La postura non è solo “stare dritti”

Quando si parla di postura nei bambini e nei ragazzi, spesso il primo pensiero è: “deve stare più dritto”.

È una frase che tutti abbiamo sentito almeno una volta. A casa, a scuola, davanti ai compiti, davanti al tablet o mentre si porta lo zaino. Il problema è che questa frase, da sola, serve a poco.

La postura non è semplicemente una posizione da mantenere. Non è una fotografia perfetta del corpo fermo. È il risultato di come il bambino si muove, respira, si orienta nello spazio, controlla il proprio corpo, gestisce la forza, mantiene l’equilibrio e si adatta alle attività quotidiane.

Per questo, in età scolare, parlare di postura significa parlare soprattutto di educazione al movimento.

Un bambino non ha bisogno solo di sentirsi dire “stai dritto”. Ha bisogno di imparare a usare meglio il proprio corpo.

Perché l’età scolare è un momento importante

Durante l’età scolare il corpo cambia rapidamente. Crescono altezza, peso, leve corporee, forza, coordinazione e capacità di controllo motorio. In alcuni periodi, soprattutto durante gli scatti di crescita, il bambino o il ragazzo può sembrare meno coordinato, più chiuso con le spalle, più instabile o meno consapevole del proprio corpo.

Questo non significa automaticamente che ci sia un problema.

Significa però che questa fase è un momento prezioso per costruire buone competenze motorie.
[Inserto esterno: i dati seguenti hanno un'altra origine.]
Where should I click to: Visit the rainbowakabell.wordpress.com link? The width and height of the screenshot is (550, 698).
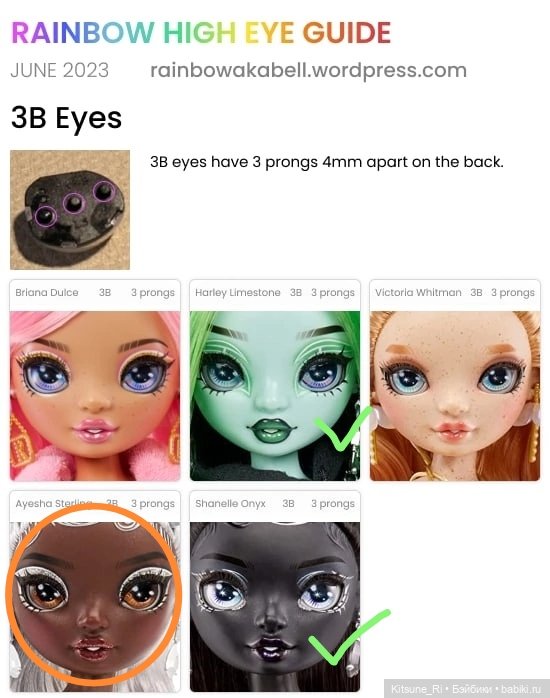(308, 71)
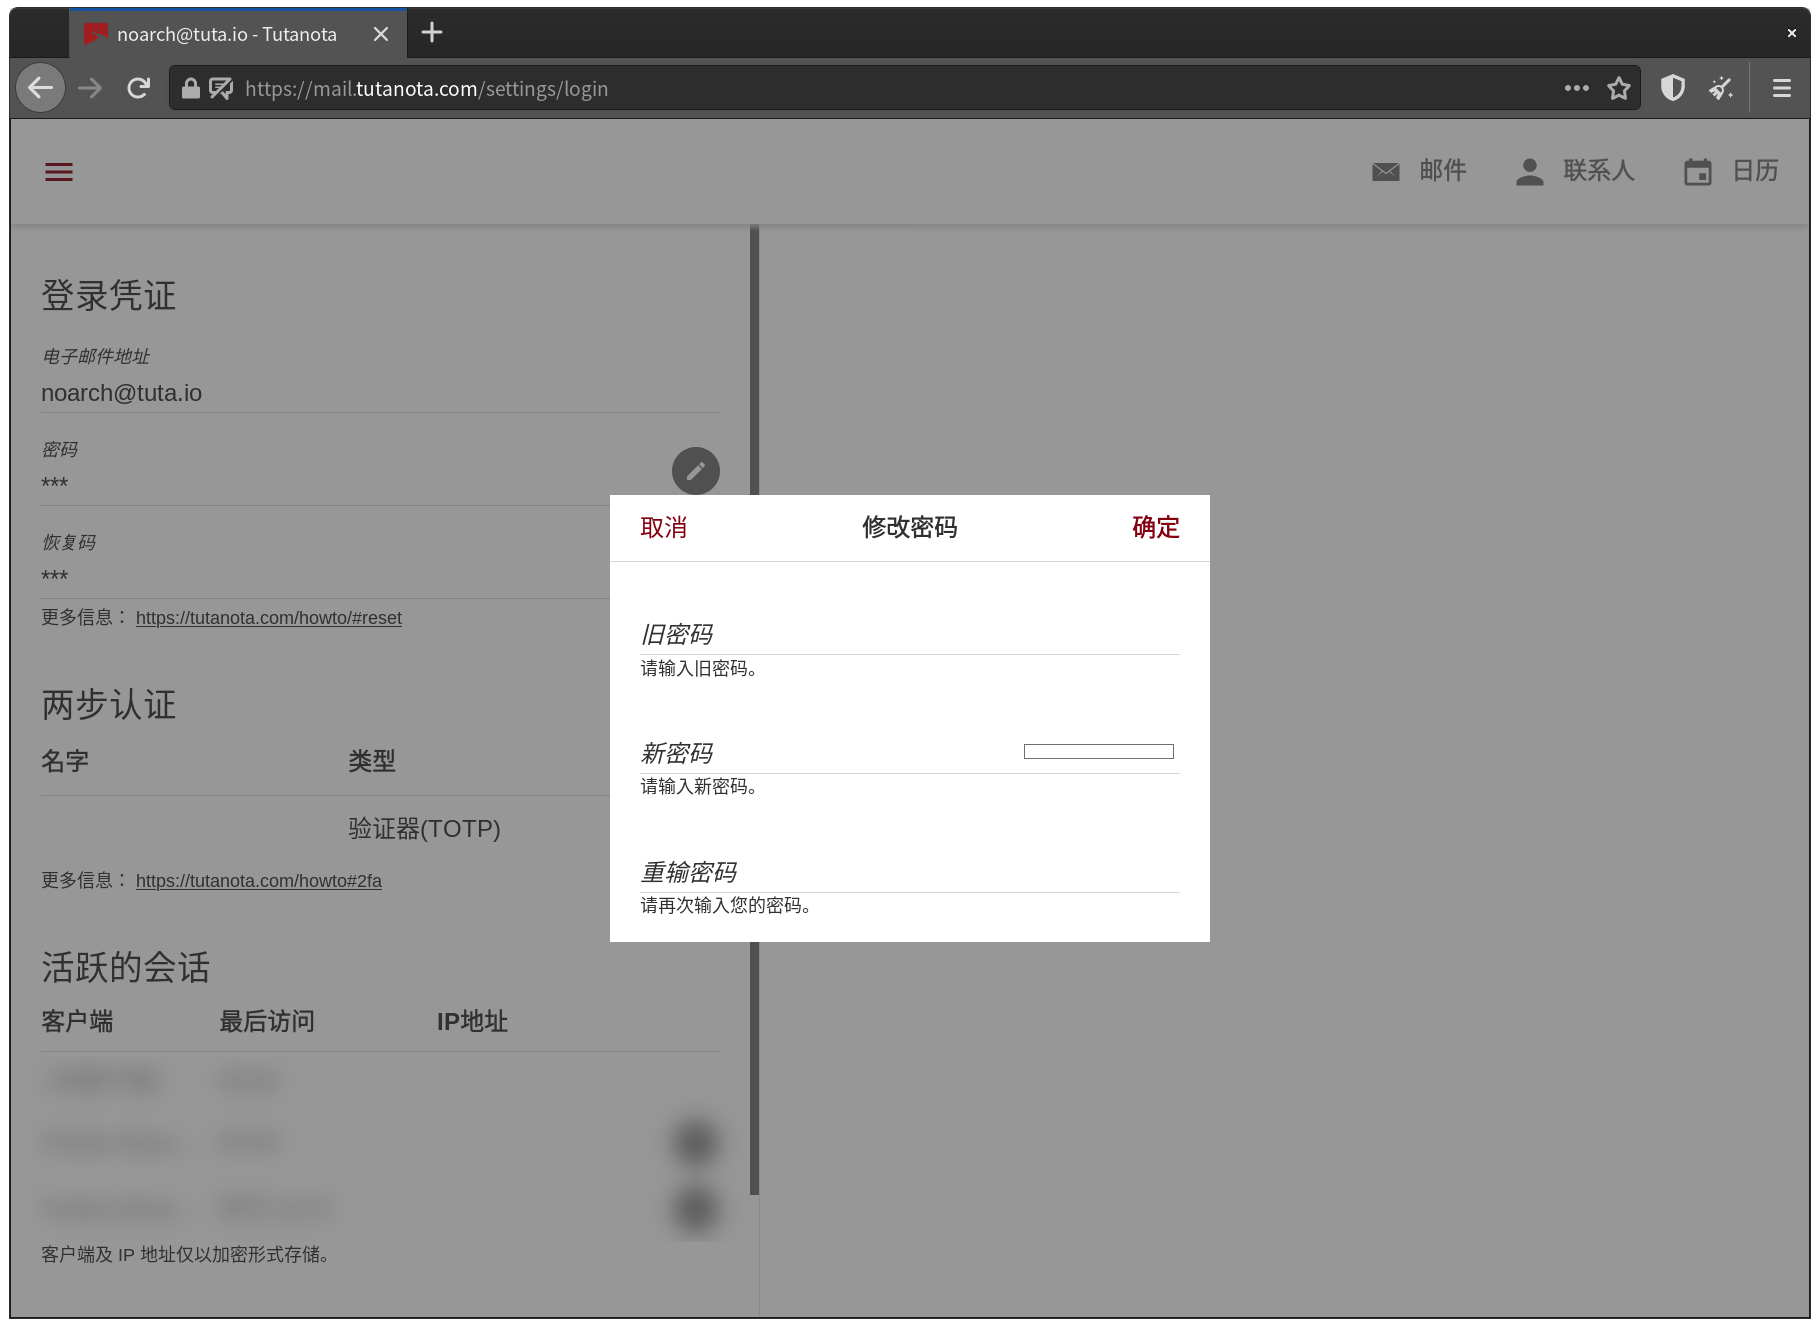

La scuola, lo studio, il tempo seduto, lo zaino, l’uso di smartphone e tablet, lo sport, il gioco libero e la sedentarietà influenzano il modo in cui il corpo viene utilizzato ogni giorno. Non esiste un singolo fattore che “rovina la postura”. Esiste un insieme di abitudini, stimoli e mancanza di stimoli.

Il punto non è spaventarsi per ogni spalla un po’ più alta, per una schiena più curva o per una posizione seduta poco elegante.

Il punto è osservare, valutare e, quando serve, proporre un percorso adatto.

Postura e movimento: due aspetti inseparabili

Una postura efficiente non nasce dall’immobilità.

Nasce dalla capacità di muoversi bene.

Un bambino che sa accovacciarsi, saltare, atterrare, correre, spingere, tirare, arrampicarsi, stare in equilibrio, ruotare, lanciare e controllare il corpo nello spazio sviluppa una base motoria più ricca.

Questa base è importante non solo per lo sport, ma anche per la vita quotidiana.

La postura, infatti, non è solo schiena dritta. È anche capacità di mantenere equilibrio, controllare il tronco, usare bene piedi e anche, coordinare arti superiori e inferiori, respirare senza irrigidirsi, adattarsi a superfici e compiti diversi.

Per questo un percorso posturale in età scolare non dovrebbe limitarsi a esercizi statici o a correzioni verbali ripetute.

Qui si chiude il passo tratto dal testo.